Set task - Copy the entries below word for word, from the line containing "Click the M hips value 93-96" through the line containing "click(745, 179)", including both of those lines. Omit the pictures from your copy.

Data provided -
>>

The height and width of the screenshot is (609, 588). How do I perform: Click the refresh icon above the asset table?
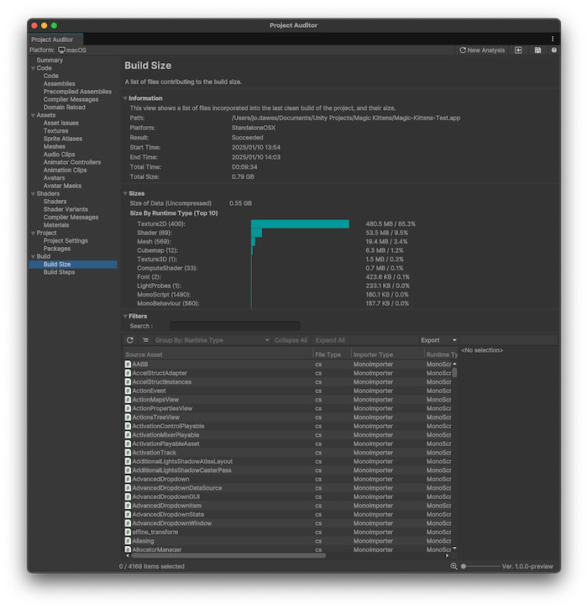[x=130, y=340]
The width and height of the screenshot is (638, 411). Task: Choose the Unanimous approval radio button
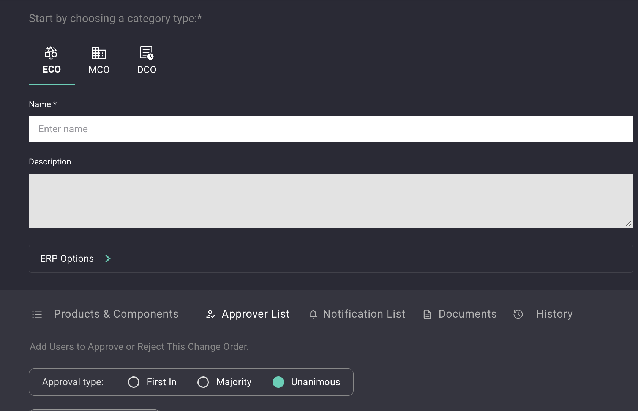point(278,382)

<<
>>

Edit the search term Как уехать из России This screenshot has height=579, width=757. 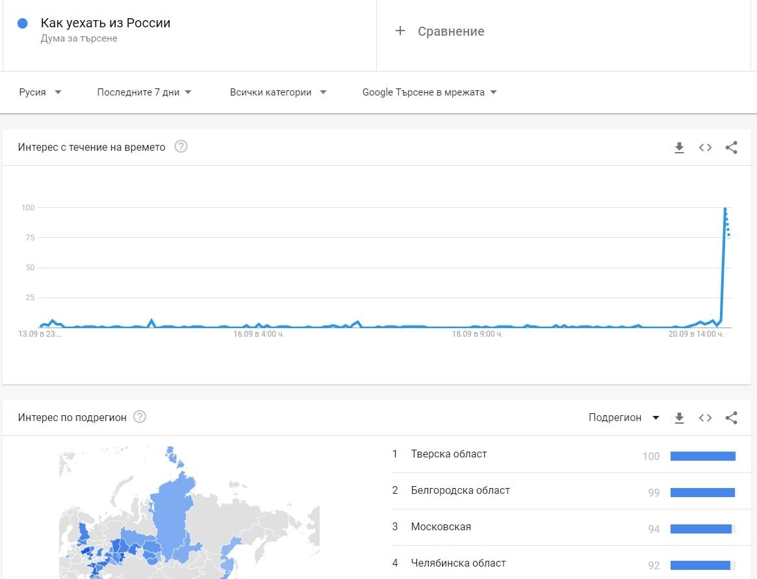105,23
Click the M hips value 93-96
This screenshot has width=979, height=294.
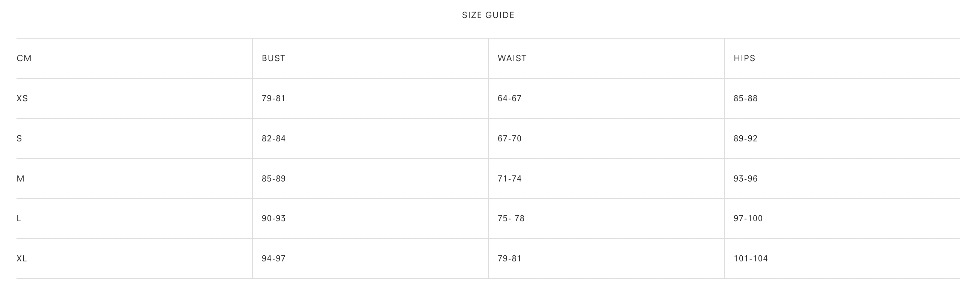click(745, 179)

<<
>>

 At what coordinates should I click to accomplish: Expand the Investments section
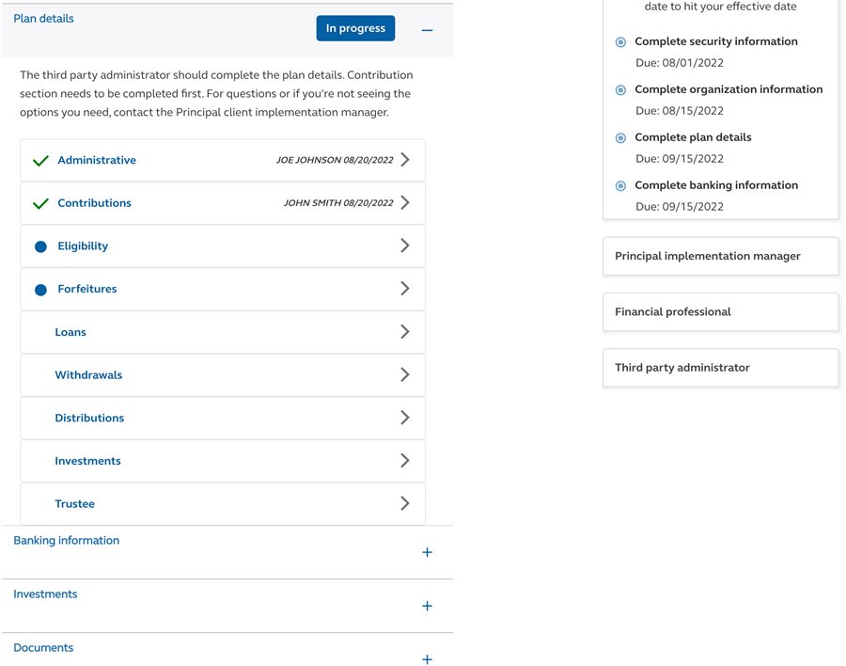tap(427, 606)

<<

Task solution -
Click the M hips value 93-96
This screenshot has width=979, height=294.
click(745, 179)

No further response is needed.